What do we think of this? We think it's interesting and inevitable. We also think it's going to be the subject of at least one of the nastiest labor negotiations — and probably, strikes — that Hollywood has ever seen. The Writers Guild wants a piece of digital delivery. The Screen Actors Guild wants a piece. And even the Directors Guild — that wouldn't strike if the studios made directors all wear frog costumes and hop around the set — is talking labor stoppage. (If the DGA stays true to history, they won't strike. What they'll do is make some sort of deal which, by its very construction, creates a payment system that works for directors but doesn't work for writers or actors. The studios will agree to it and then try to force it on the other two unions as a precedent.)

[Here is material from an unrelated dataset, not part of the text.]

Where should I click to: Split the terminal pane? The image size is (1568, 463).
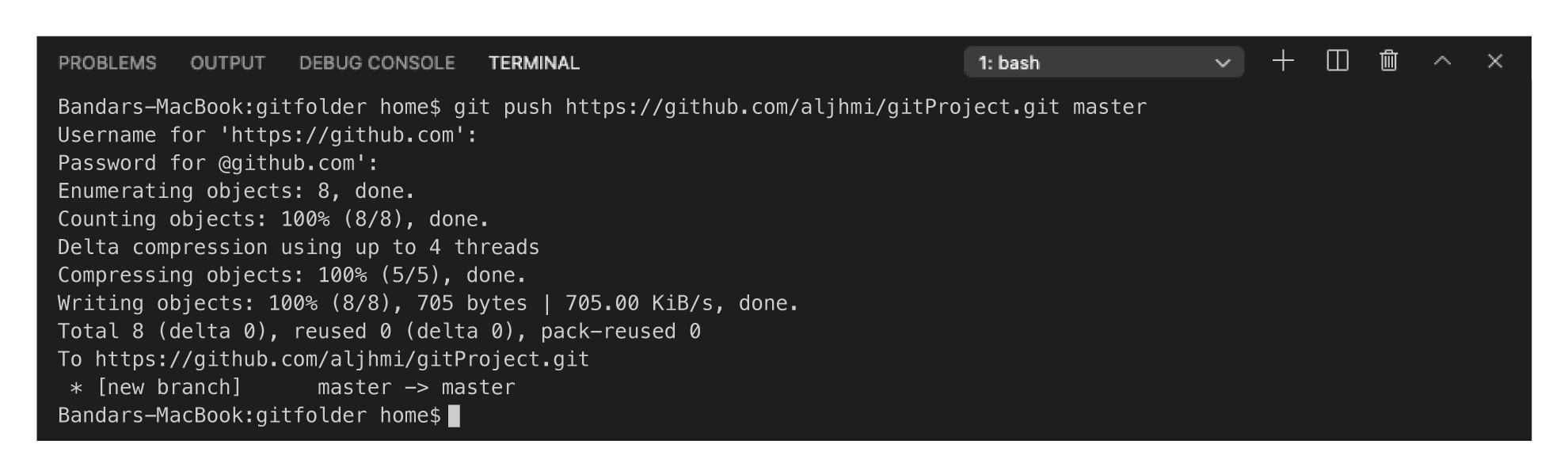(1337, 61)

On a more trivial level, we're probably bothered more than we should be by them ballyhooing that you can "Download a Joseph Barbera masterpiece." Here's the sales copy that's presently on the page…
Pioneer animator Joseph Barbera of Hanna-Barbera Productions has died at 95, but his Oscar and Emmy-winning toons are immortal. His partner Bill Hanna had a director's eye, but Barbera was the superior artist and gag man. Unbox presents the world download premiere of the Hanna-Barbera classics The Yogi Bear Show, Huckleberry Hound, Jonny Quest, and The Perils of Penelope Pitstop. And making their Unbox debut: The Flintstones, The Jetsons, and Scooby-Doo.

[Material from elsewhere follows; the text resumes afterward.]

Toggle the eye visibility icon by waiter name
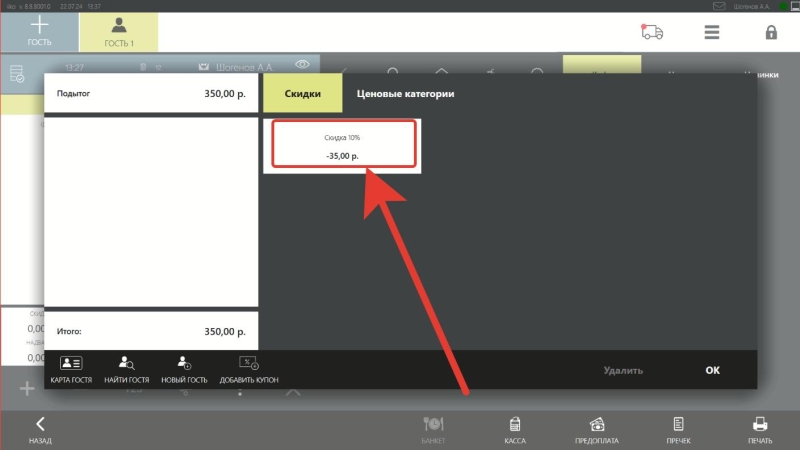 [x=302, y=64]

What's wrong with this? Well, for one thing, there's a certain cash-in-on-the-dead sleaziness, plus the questionable premise that Barbera was a better artist than Hanna. One of the reasons their partnership lasted so long is that they never tolerated that kind of talk. They did sometimes act like the two of them made all those cartoons with minimal assists from others, and you'd think we'd be past that by now. I mean, Joe B. never wrote or drew some of those shows. He was the producer and so, fully his equal, was Hanna. How'd those shows get to be "Joseph Barbera masterpieces?" (I've got ten bucks that says Joe never even saw some episodes of Scooby-Doo or Penelope Pitstop…)
There's also an ad that pops up on the page from time to time that says you can "Download an Iwao Takamoto Masterpiece." Iwao died recently, too.